- Brano selezionato:
=-=-=

ILARIA ULIVELLI
Cronaca

Addio a Fabio Picchi, non solo chef. Simbolo della fiorentinità nel mondo

Eclettico e geniale: i ristoranti, il teatro con la moglie Maria Cassi, la divulgazione gastronomica in tv

Fabio Picchi

Fabio Picchi

Firenze, 26 febbraio 2022 - Aveva molti talenti, Fabio Picchi. Intelligenza e intuizione prima ancora dell’abilità ai fornelli dove da còco, come avrebbe detto lui alla fiorentina, o da chef, perché amava Parigi e ci aveva comprato una casina piccina picciò. Era il suo buen retiro per i pochi giorni di riposo con la moglie, l’attrice Maria Cassi. Se n’è andato senza preavviso, restando fino all’ultimo dietro il bancone, anche se sapeva che la malattia lo stava consumando: aveva 67 anni e ancora un miliardo di idee da realizzare, di squisitezze da spadellare, anche in tv.

=-=-=

- Raccolta di record:
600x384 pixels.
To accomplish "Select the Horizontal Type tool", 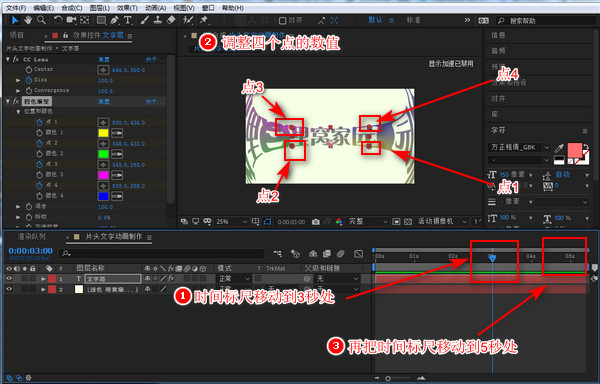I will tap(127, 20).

=-=-=

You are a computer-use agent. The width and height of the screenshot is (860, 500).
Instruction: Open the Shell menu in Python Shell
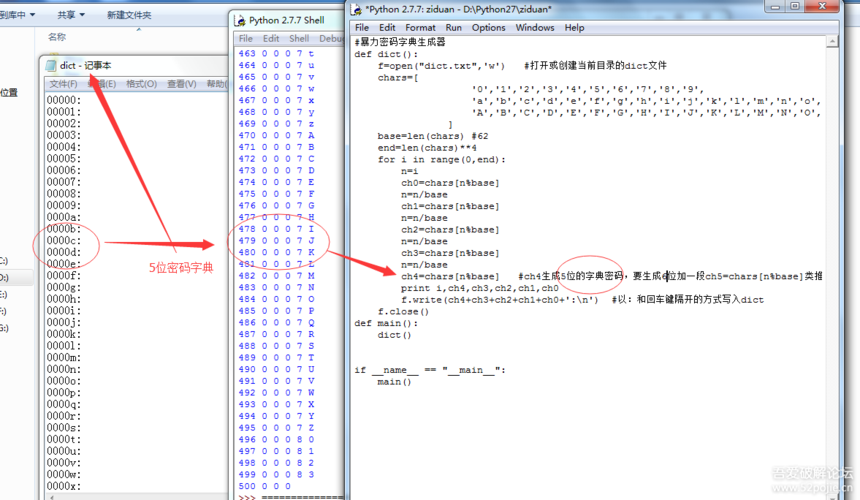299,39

=-=-=

- Istruzioni:
Ricopia parola per parola il tratto dell'articolo su Fabio Picchi che va da "Addio a Fabio" fino a "anche in tv.".

- La tua risposta:
Addio a Fabio Picchi, non solo chef. Simbolo della fiorentinità nel mondo

Eclettico e geniale: i ristoranti, il teatro con la moglie Maria Cassi, la divulgazione gastronomica in tv

Fabio Picchi

Fabio Picchi

Firenze, 26 febbraio 2022 - Aveva molti talenti, Fabio Picchi. Intelligenza e intuizione prima ancora dell’abilità ai fornelli dove da còco, come avrebbe detto lui alla fiorentina, o da chef, perché amava Parigi e ci aveva comprato una casina piccina picciò. Era il suo buen retiro per i pochi giorni di riposo con la moglie, l’attrice Maria Cassi. Se n’è andato senza preavviso, restando fino all’ultimo dietro il bancone, anche se sapeva che la malattia lo stava consumando: aveva 67 anni e ancora un miliardo di idee da realizzare, di squisitezze da spadellare, anche in tv.